### Task requirements
Please return, word for word, the lines beginning with the one containing "What do you see at coordinates (698, 554)" and ending with the one containing "center [698, 554].", both included, and leave the pictures out of your answer.

### Record excerpts
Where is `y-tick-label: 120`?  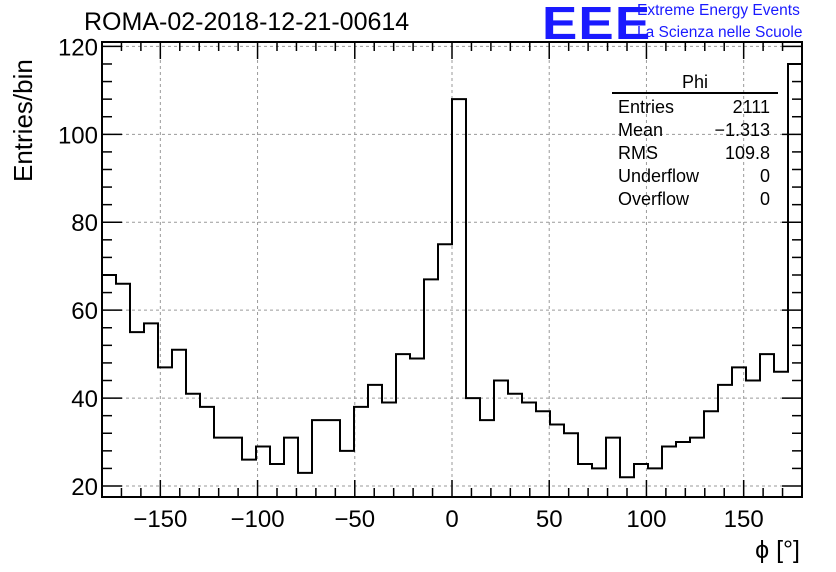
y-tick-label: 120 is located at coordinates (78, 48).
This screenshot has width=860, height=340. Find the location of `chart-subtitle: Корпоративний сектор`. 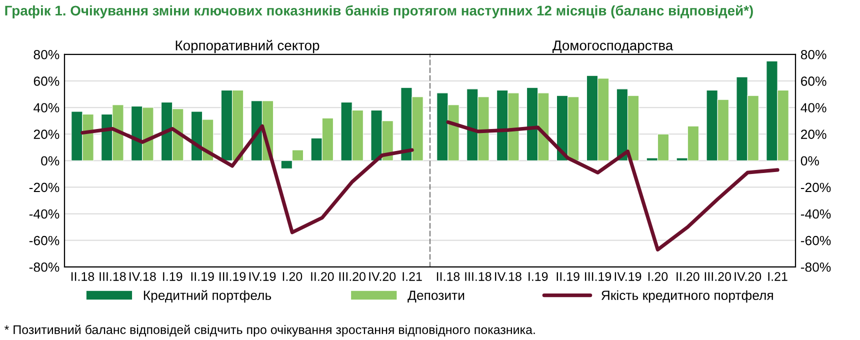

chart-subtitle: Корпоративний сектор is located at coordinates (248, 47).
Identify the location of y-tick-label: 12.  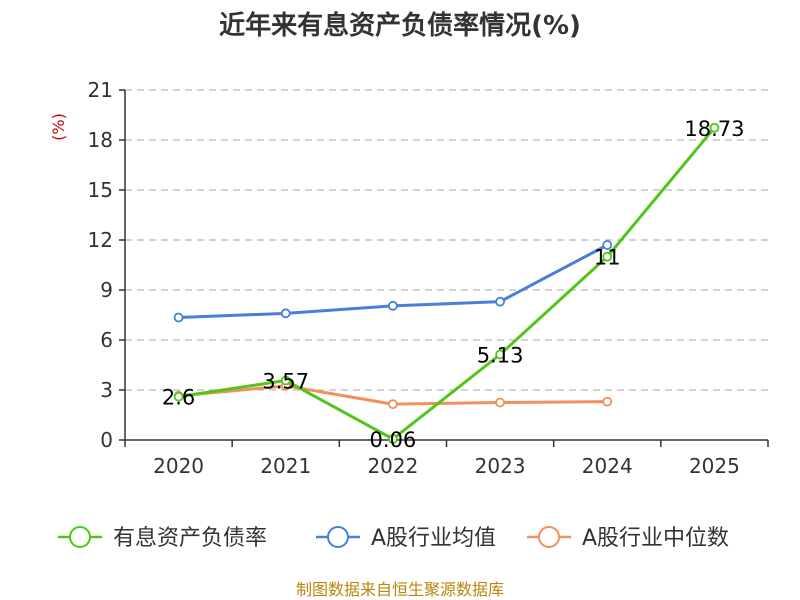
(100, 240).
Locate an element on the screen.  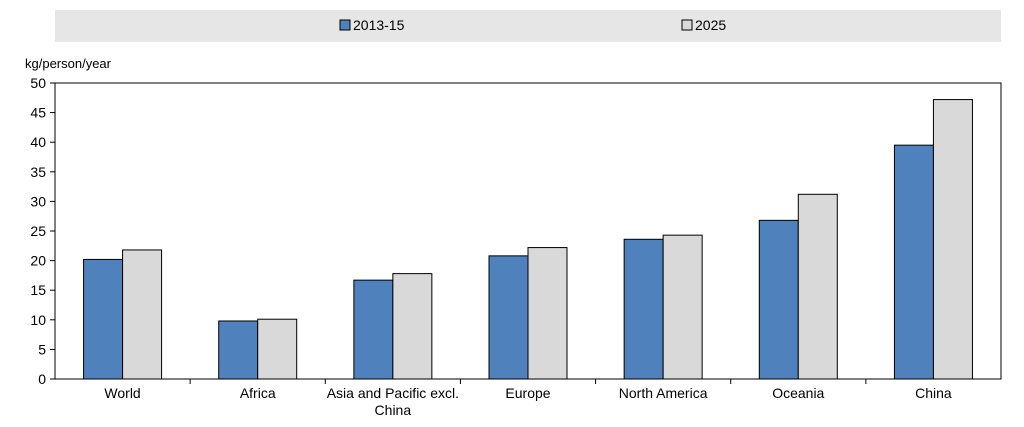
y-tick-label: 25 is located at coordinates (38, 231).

---

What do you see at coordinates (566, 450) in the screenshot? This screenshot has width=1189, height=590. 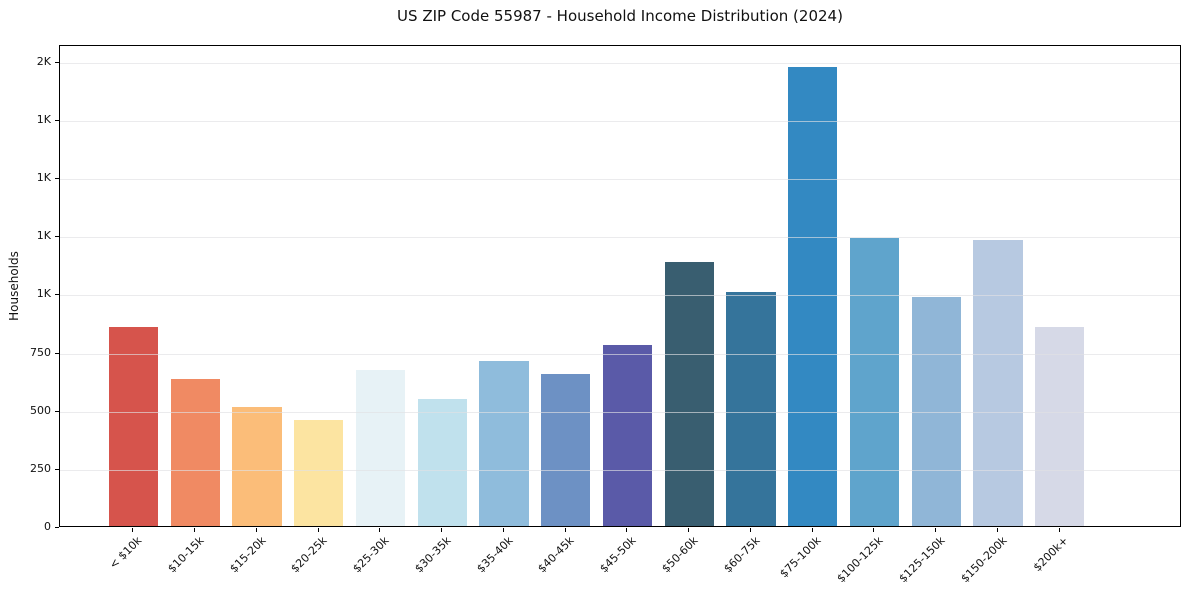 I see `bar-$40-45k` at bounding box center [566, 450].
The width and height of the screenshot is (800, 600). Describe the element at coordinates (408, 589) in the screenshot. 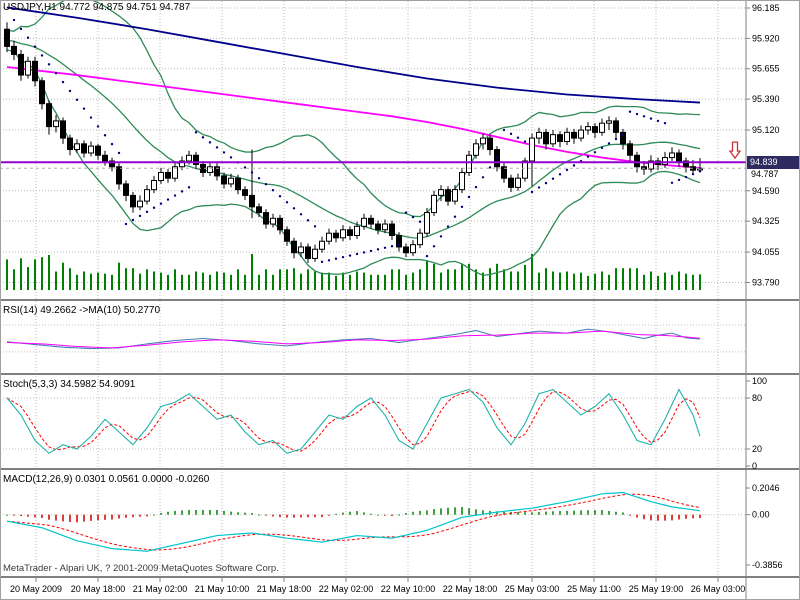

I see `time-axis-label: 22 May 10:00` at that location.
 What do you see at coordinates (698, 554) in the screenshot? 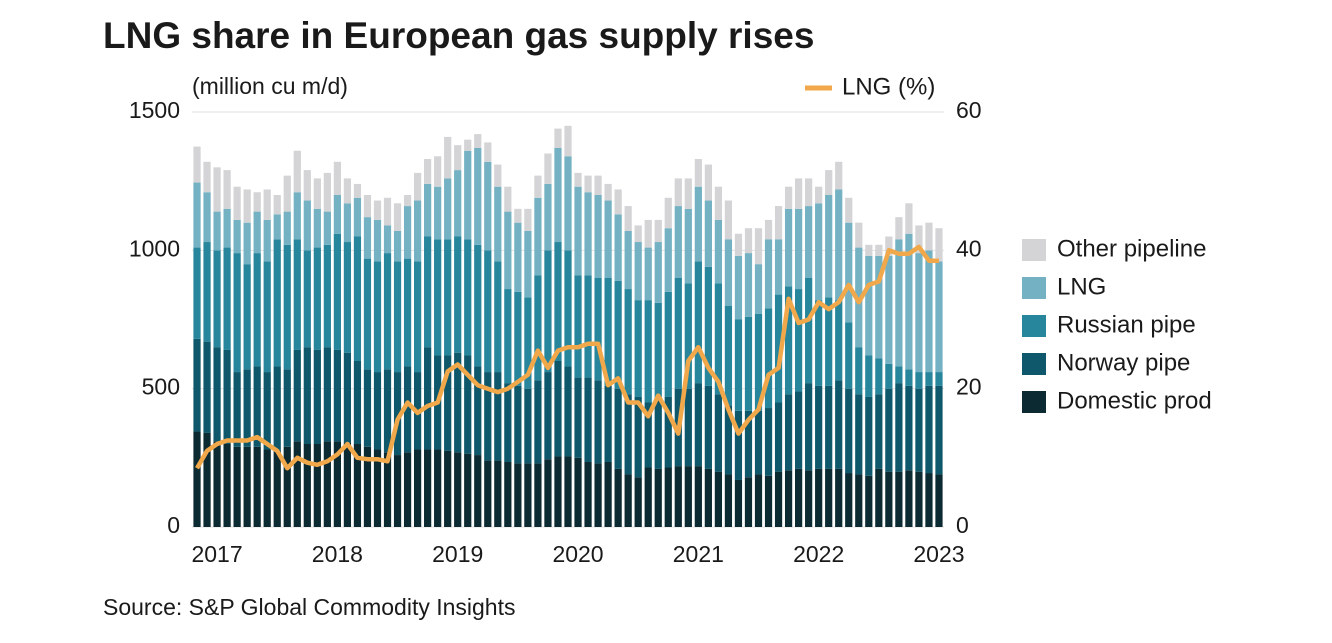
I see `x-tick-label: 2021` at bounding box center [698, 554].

--

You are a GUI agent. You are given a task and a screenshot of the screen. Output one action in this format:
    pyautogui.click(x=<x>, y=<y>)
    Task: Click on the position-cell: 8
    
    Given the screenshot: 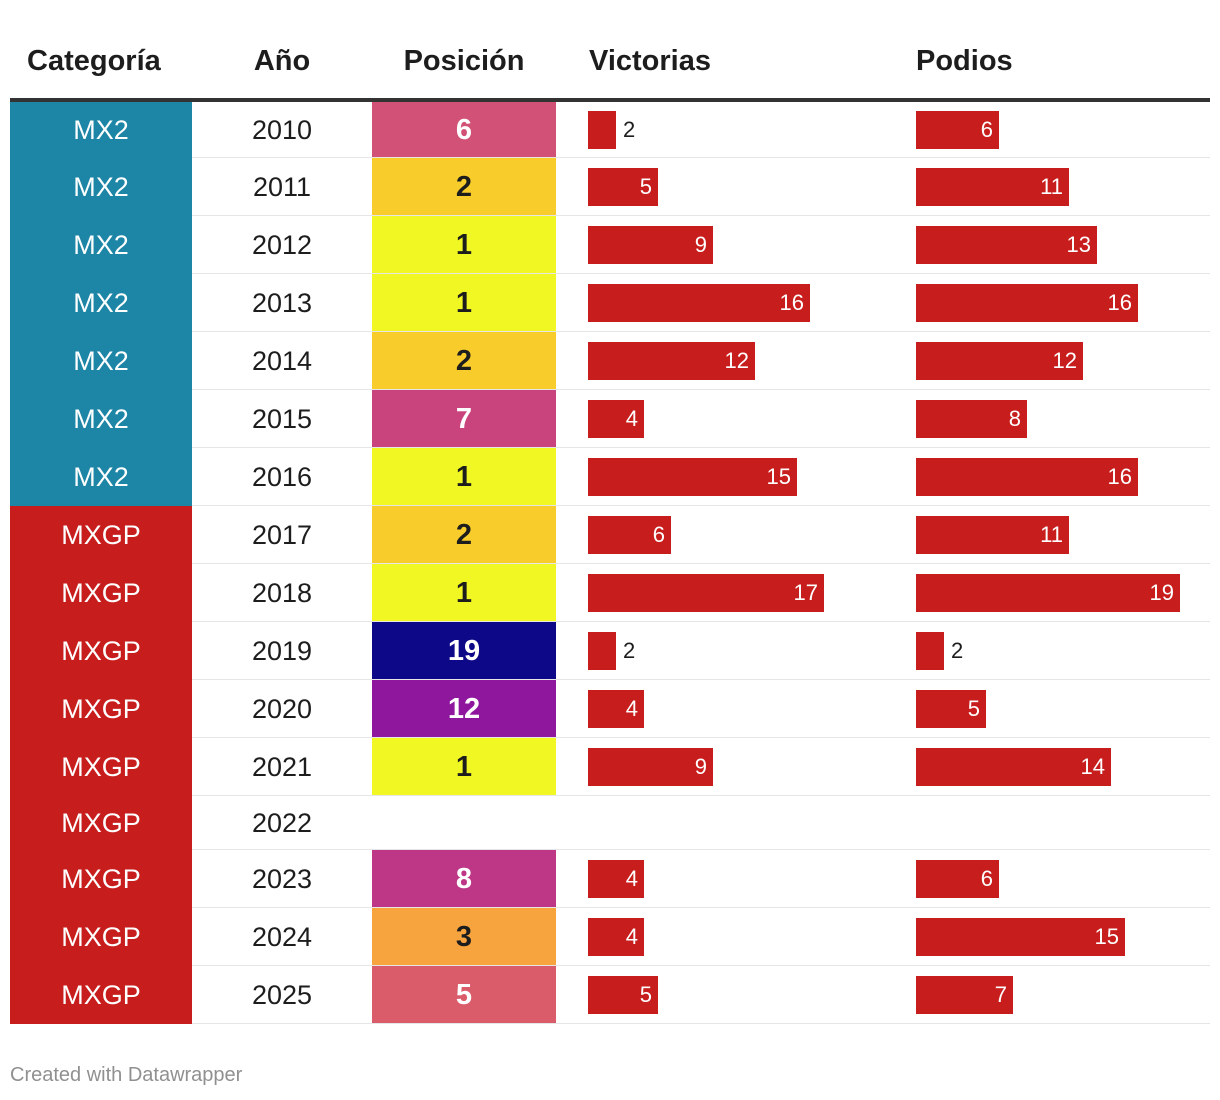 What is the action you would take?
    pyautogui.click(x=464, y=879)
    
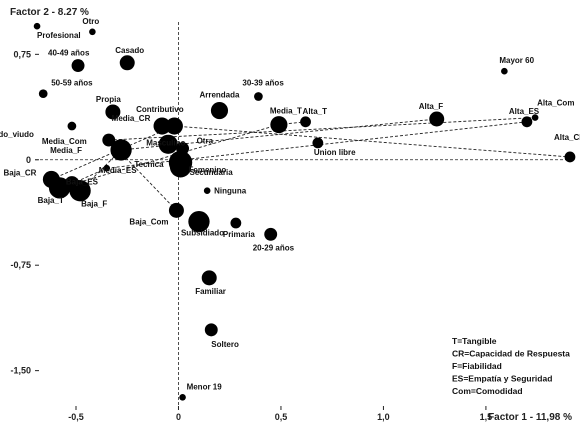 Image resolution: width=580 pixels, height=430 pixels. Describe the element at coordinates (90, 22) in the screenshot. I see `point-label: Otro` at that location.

### Exercise result
 What do you see at coordinates (698, 554) in the screenshot? 
I see `x-tick-label: 2021` at bounding box center [698, 554].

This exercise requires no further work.